Earlier this year, Bucan and her colleagues from Weill Cornell Medical College and the Translational Genomics Research Institute found, using whole genome sequencing of established cell lines from the Amish blood samples, that bipolar disorder is more genetically heterogeneous than previously thought. Bipolar disorder is a common, heritable mental illness characterized by recurrent episodes of mania and depression. Despite many studies aimed at characterizing the genetic underpinnings of the disorder, the risk factors causing it remain a mystery.
The study, published in PLOS Genetics, revealed that the disorder is more complex genetically than previous studies have found and that different sets of families studied have a different genetic basis for bipolar disorder. The team found five chromosome regions with multiple genes that underlie risk for bipolar disorder.
“The striking heterogeneity we observed has profound implications for the design of studies of bipolar and other related disorders,” notes Bucan. “Clinicians need to take this heterogeneity into account when diagnosing and prescribing patients’ medicine.”
Different forms of bipolar disorder are distinguished by, for example, responsiveness to lithium, the presence of seizures, and an overlap with other mental illnesses such as schizophrenia. Understanding the disorder’s genetic foundation could help distinguish among disease sub-types. The present investigation looked at a form of bipolar disorder that is responsive to lithium.

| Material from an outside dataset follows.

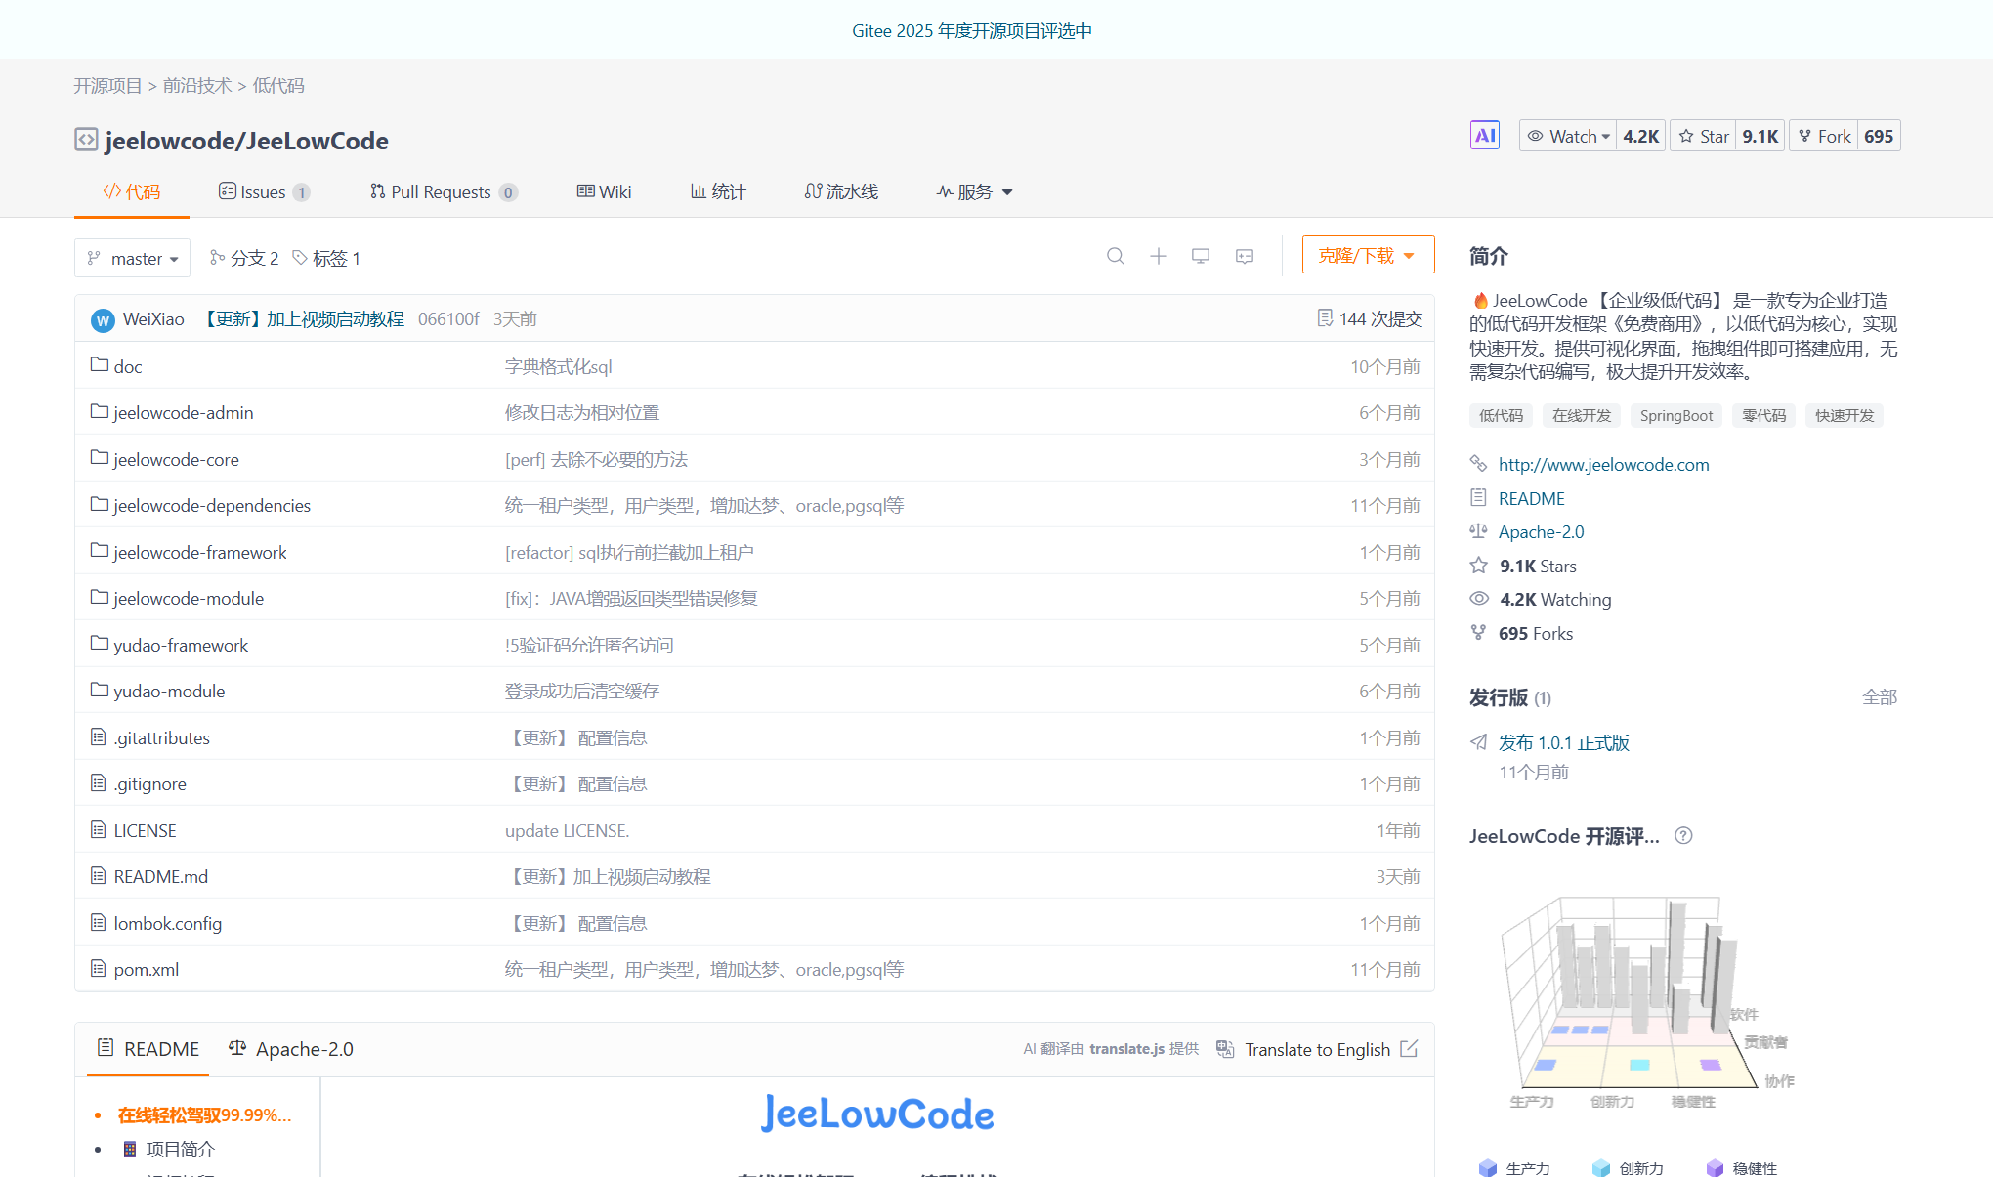Fork the repository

Recently, Kevin Strauss, MD and colleagues at the CSC led a collaboration which included Bucan and a Penn physiologist Toshinori Hoshi, PhD. They found that many individuals with mental illness in the Lancaster Amish have a mutation in the KCNH7 gene that has an important role in brain function. This mutation leads to a functional difference in the electrical properties of the ion channel protein in nerve cells, which is associated with disease. This population-based study was published in Human Molecular Genetics.
Bipolar illness in the Amish, as in the general population, is a highly complex disorder. There are many Amish subjects who have this mutation and do not have the disease, and there are Amish subjects who are bipolar who do not carry this mutation. What’s more, this mutation on its own is not sufficient to fully explain disease origin. However, the KCNH7 mutation seems to be an important piece of the puzzle.

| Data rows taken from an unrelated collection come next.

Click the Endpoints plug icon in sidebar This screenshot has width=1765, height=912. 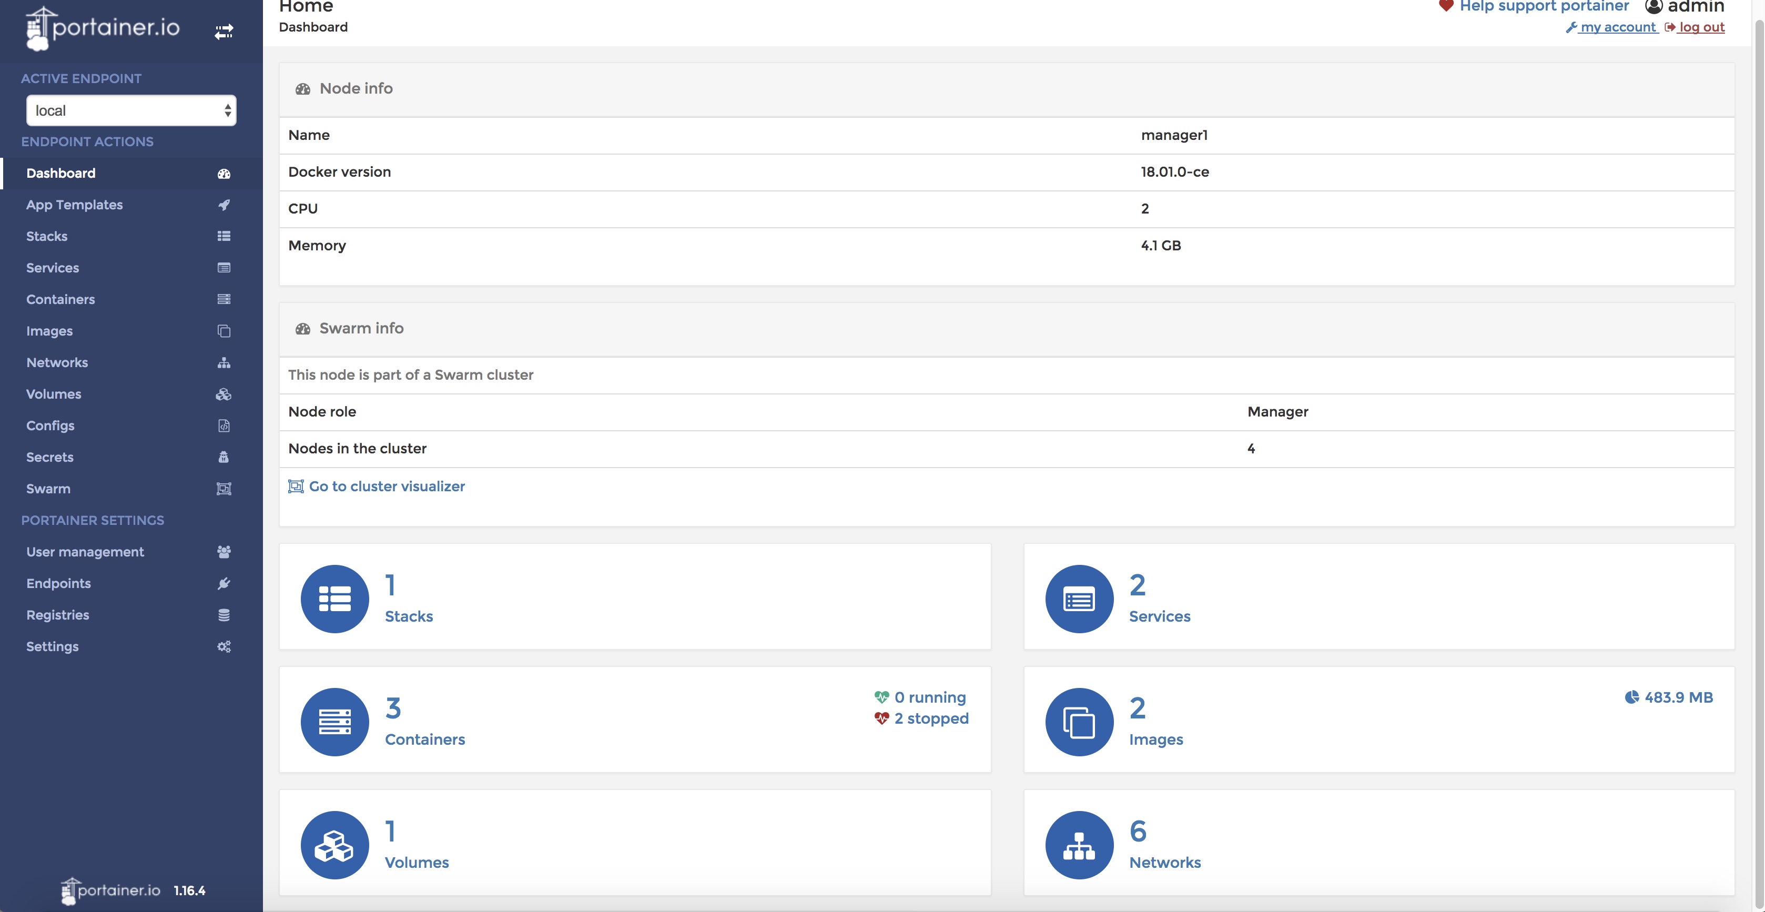(x=223, y=583)
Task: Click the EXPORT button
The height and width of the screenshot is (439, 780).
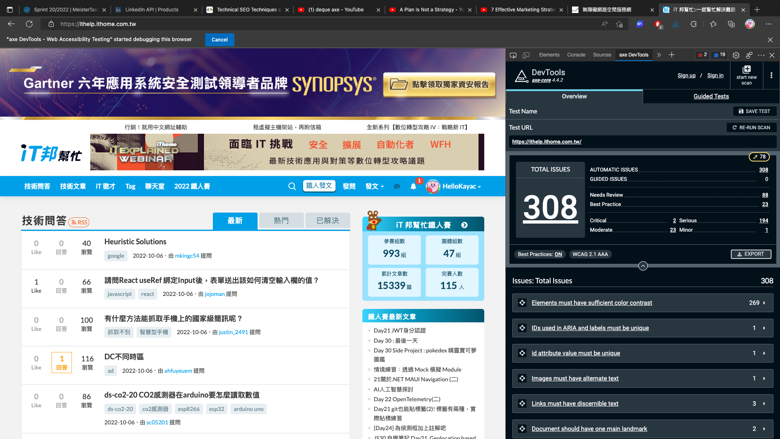Action: 751,254
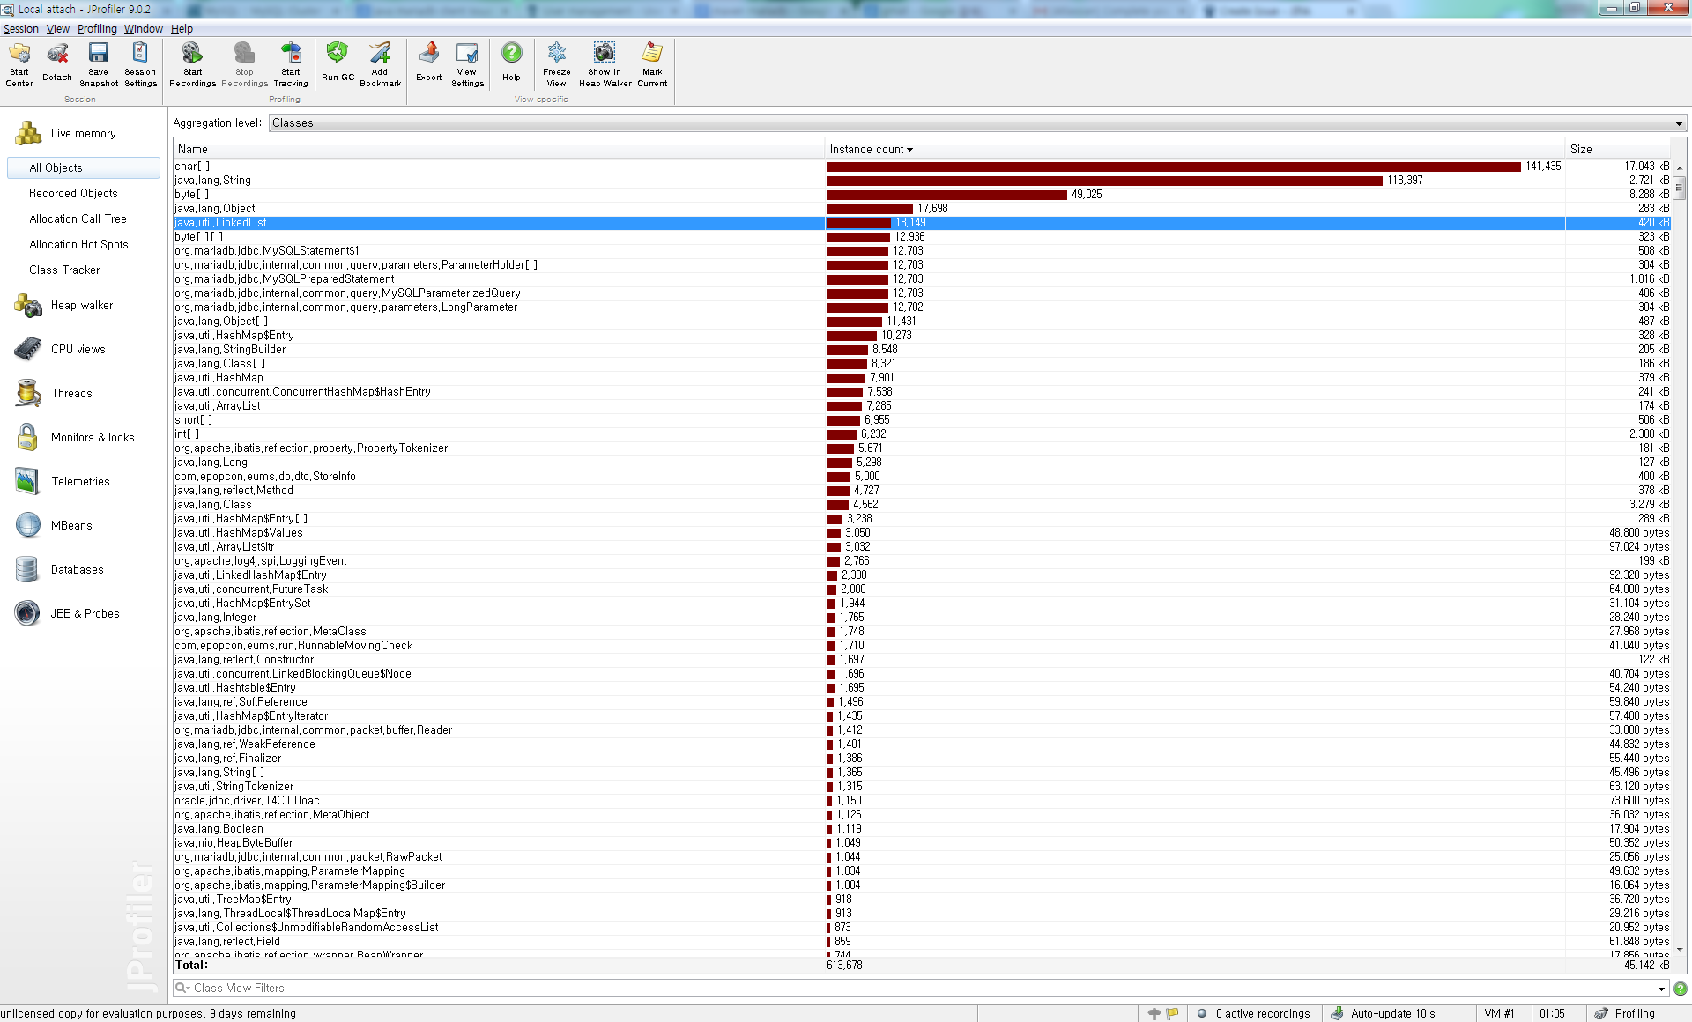Click the Mark Current icon
Viewport: 1692px width, 1022px height.
652,54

Hoshi, who was asked to join the study prior to knowing Penn colleague Bucan was involved, says, “the big question that remains is what do these electrophysiological differences in ion channel biology mean for behavioral and developmental symptoms in patients with bipolar disorder.”

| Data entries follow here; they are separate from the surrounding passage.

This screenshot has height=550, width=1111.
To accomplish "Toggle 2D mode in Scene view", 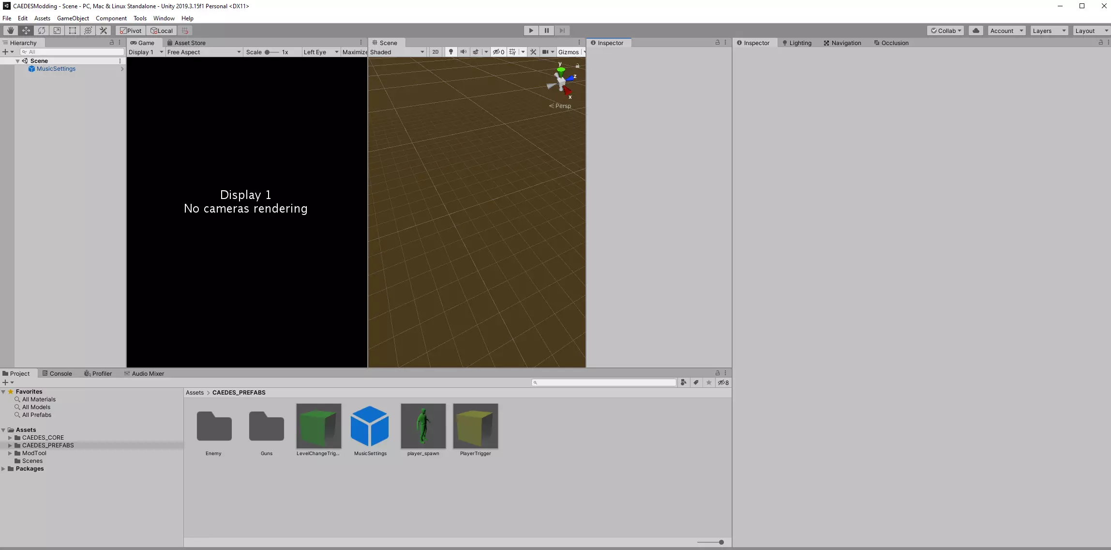I will click(435, 52).
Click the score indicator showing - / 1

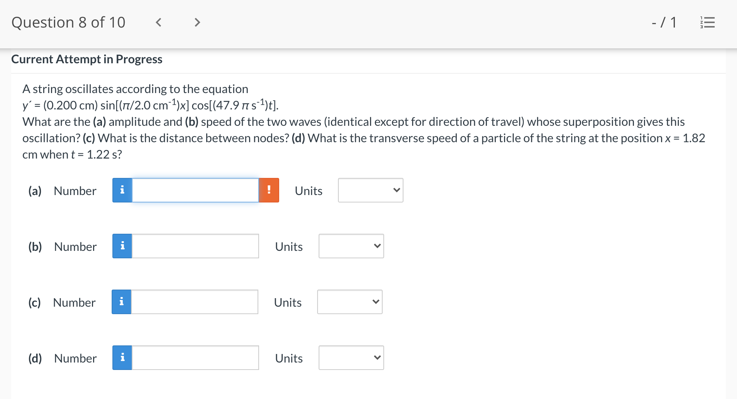pos(665,22)
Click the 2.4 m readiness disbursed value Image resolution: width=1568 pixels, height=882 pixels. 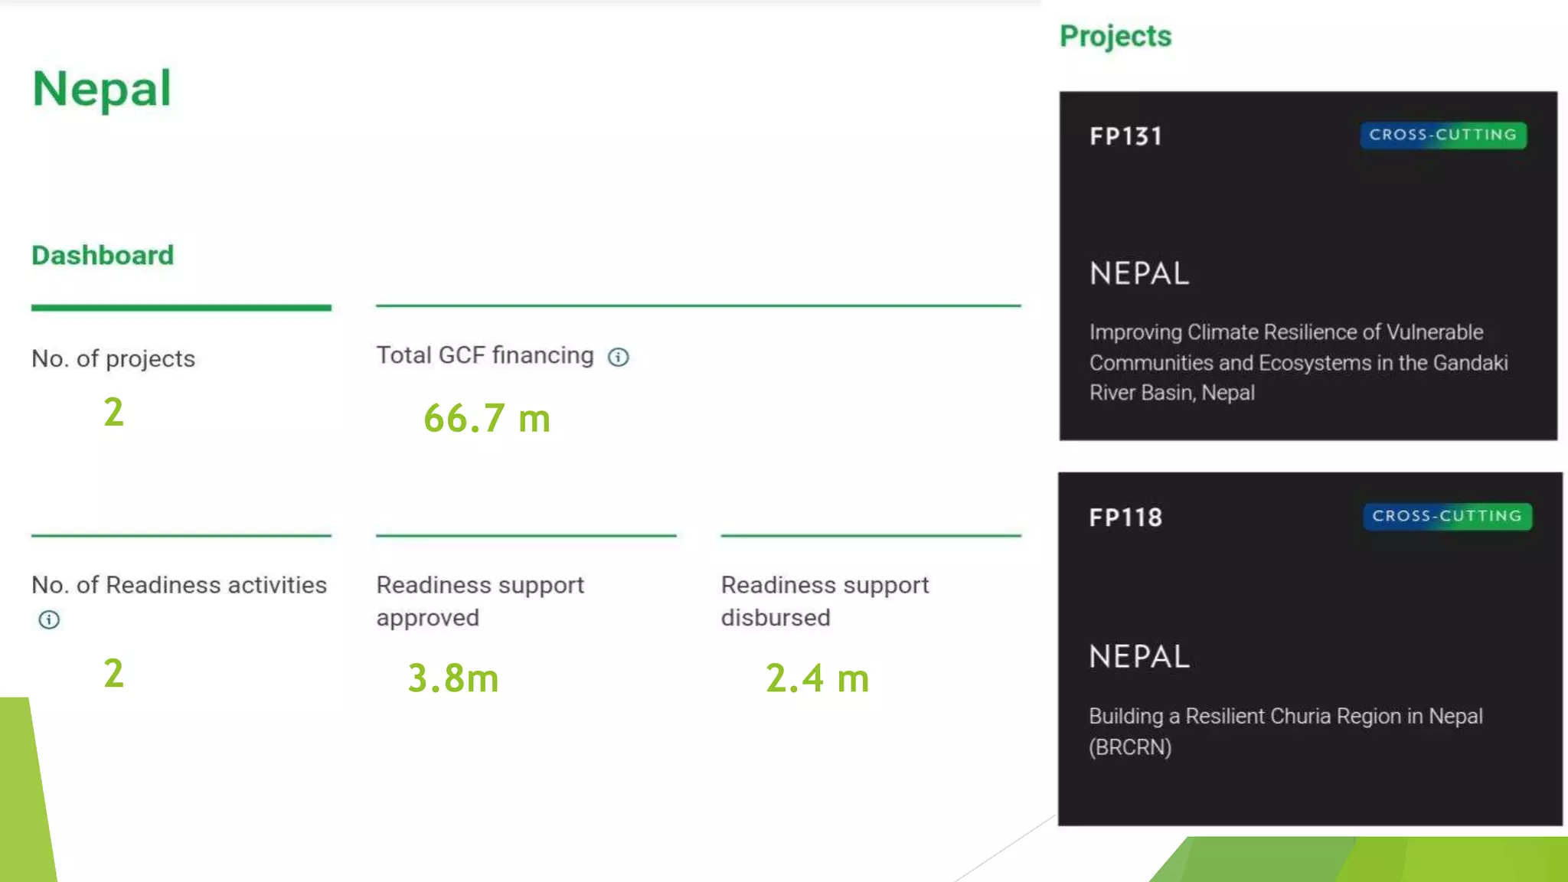817,678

For the last 10 years, investigators have looked at the genetic basis of disease using genome-wide association studies in a large number of unrelated, affected, and unaffected individuals. But these studies only focused on common variants of disease, which only explain a small part of the genetic risk for a given disorder. “We also need to study the less frequent variants,” says Bucan. “These mutations may be rare in the general population, but more common in a group of related people, such as these families.”
Next, the team will look at larger sample sizes and additional families, as well as compare Amish and non-Amish families, adding more pieces to the explanatory “quilt” of mental illness.